Netflix got tons of complaints when they started the auto-play feature, especially from users with data caps who said it was wasting bandwidth if they fell asleep watching a program. They added the capability to disable it, but they have ignored all the complaints about shrinking the credits and the other annoying features. There are tons of complaints on Reddit and other sites, so it's pretty clear they are just ignoring the complaints they get from subscribers.

BTW, what are AP and ATV?


----------



## inkahauts

They all prefer to have you watching while sleeping so they can increase numbers over just stopping at the end of an episode.


----------



## TheRatPatrol

the2130 said:


> BTW, what are AP and ATV?


AP = Amazon Prime
ATV = All Terran Veh..... OH wait.....Apple TV.


----------



## the2130

TheRatPatrol said:


> AP = Amazon Prime
> ATV = All Terran Veh..... OH wait.....Apple TV.


Thanks, I get it now.


----------



## the2130

inkahauts said:


> They all prefer to have you watching while sleeping so they can increase numbers over just stopping at the end of an episode.

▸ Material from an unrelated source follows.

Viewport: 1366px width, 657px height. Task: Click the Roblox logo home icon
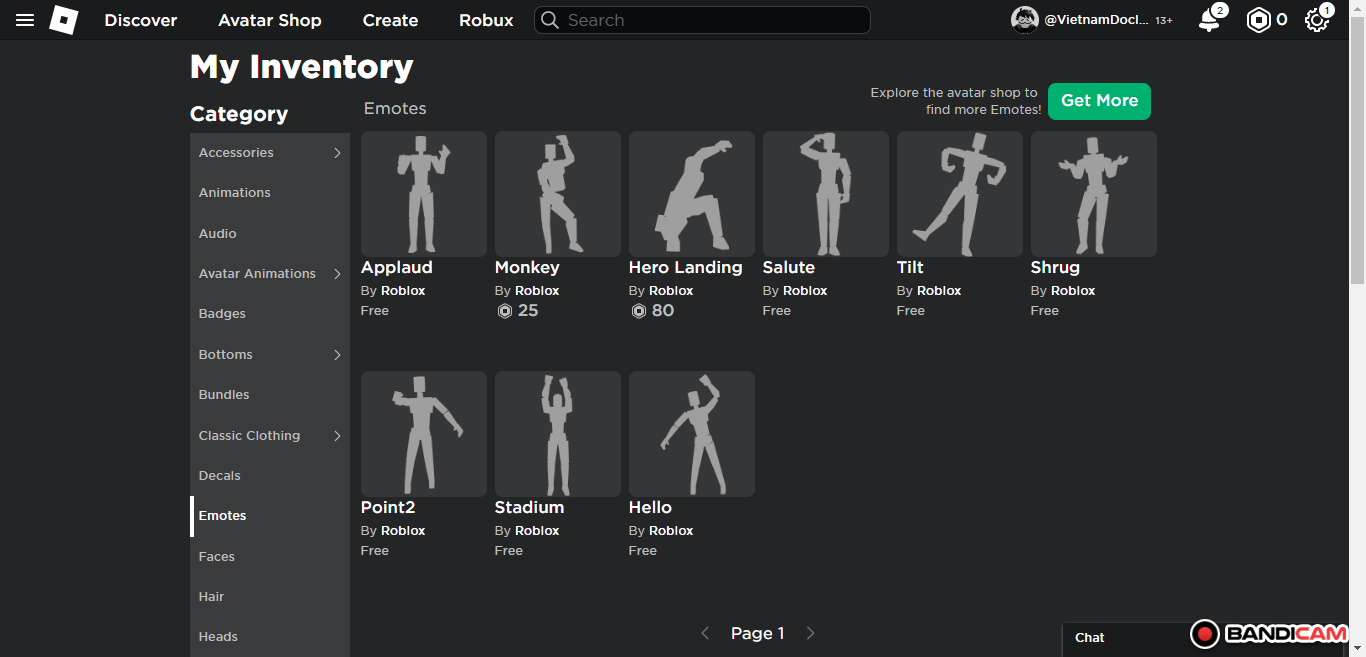click(x=64, y=20)
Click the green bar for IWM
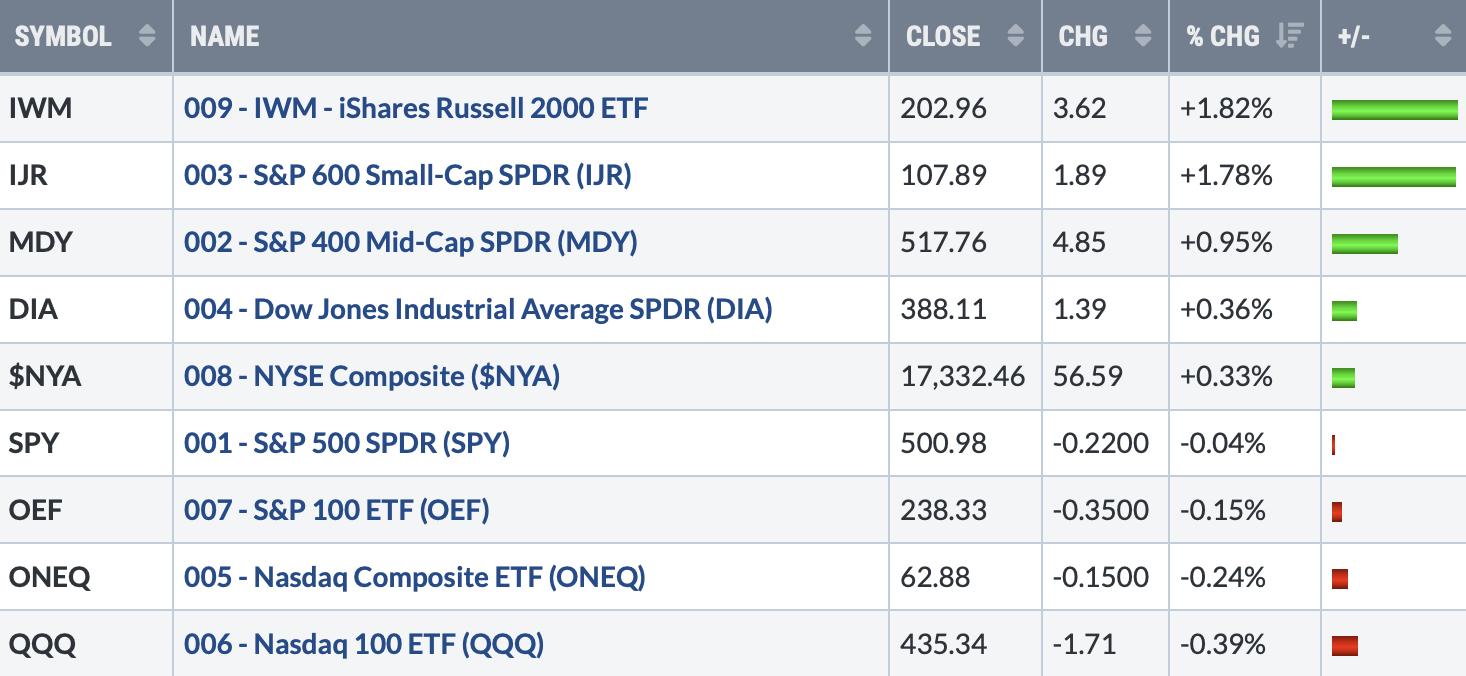This screenshot has height=676, width=1466. pos(1395,109)
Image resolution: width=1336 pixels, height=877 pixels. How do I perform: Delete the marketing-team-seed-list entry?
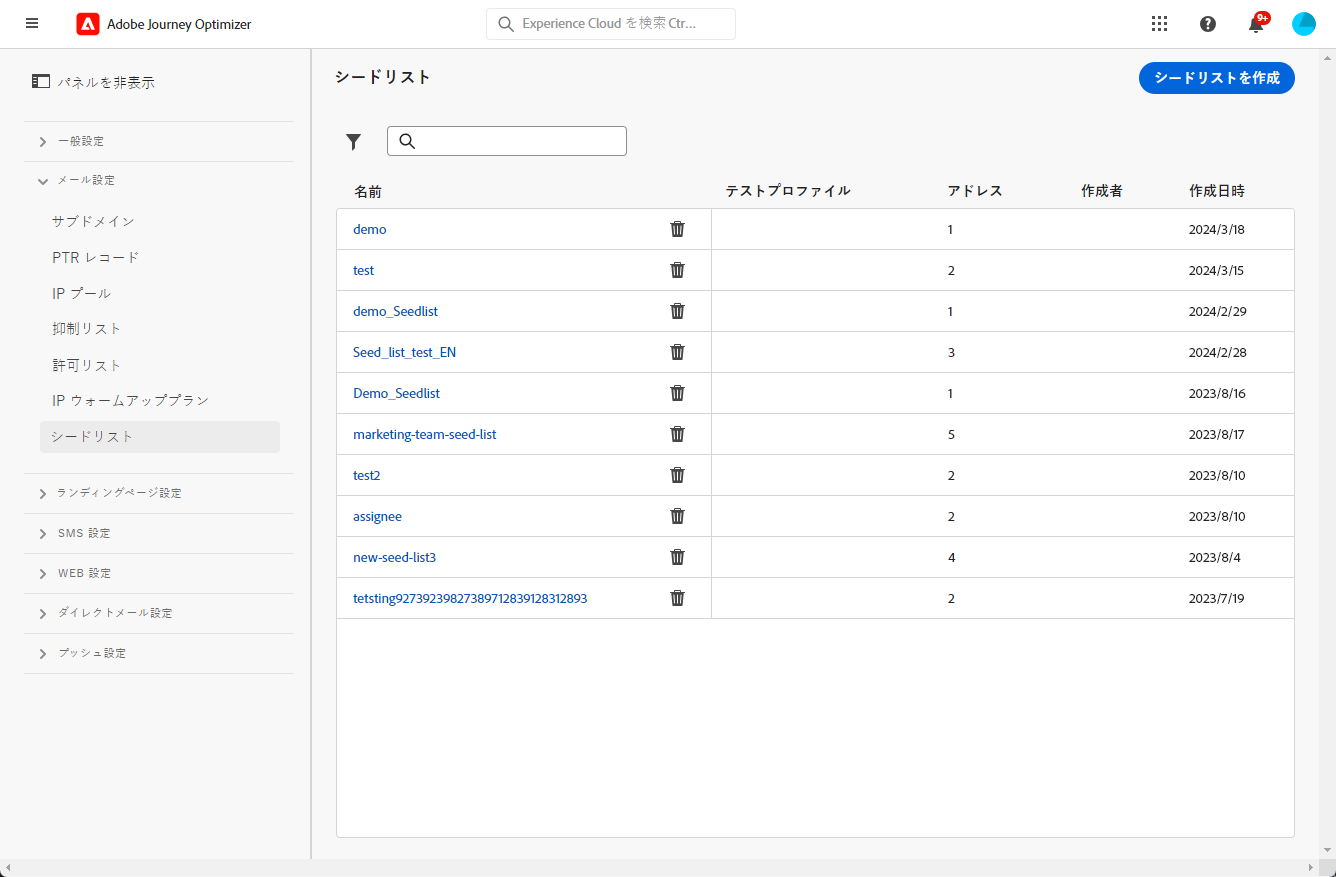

Aside from the data usage, it would be annoying to have to go back and figure out what episode you were on when you fell asleep.


----------



## Rich

lparsons21 said:


> Yeah, Tivo is not doing so well. They are following the ATT methodology to improve that by pissing off their customers!
> 
> Sent from my iPad using Tapatalk Pro


Just read this article this morning: Confirmed: TiVo Will Start Airing Pre-Roll Ads on Your DVR Recordings - Cord Cutters News
Yeah, that would aggravate me.

Rich


----------



## Rich

the2130 said:


> Netflix got tons of complaints when they started the auto-play feature, especially from users with data caps who said it was wasting bandwidth if they fell asleep watching a program. They added the capability to disable it, but they have ignored all the complaints about shrinking the credits and the other annoying features. There are tons of complaints on Reddit and other sites, so it's pretty clear they are just ignoring the complaints they get from subscribers.
> 
> BTW, what are AP and ATV?


*A*mazon *P*rime and *A*pple *TV* boxes. I knew about the complaints, but you said they added the capability to disable the auto-play, how is that done? It's not a big annoyance to me but I'd be happy if I could stop it.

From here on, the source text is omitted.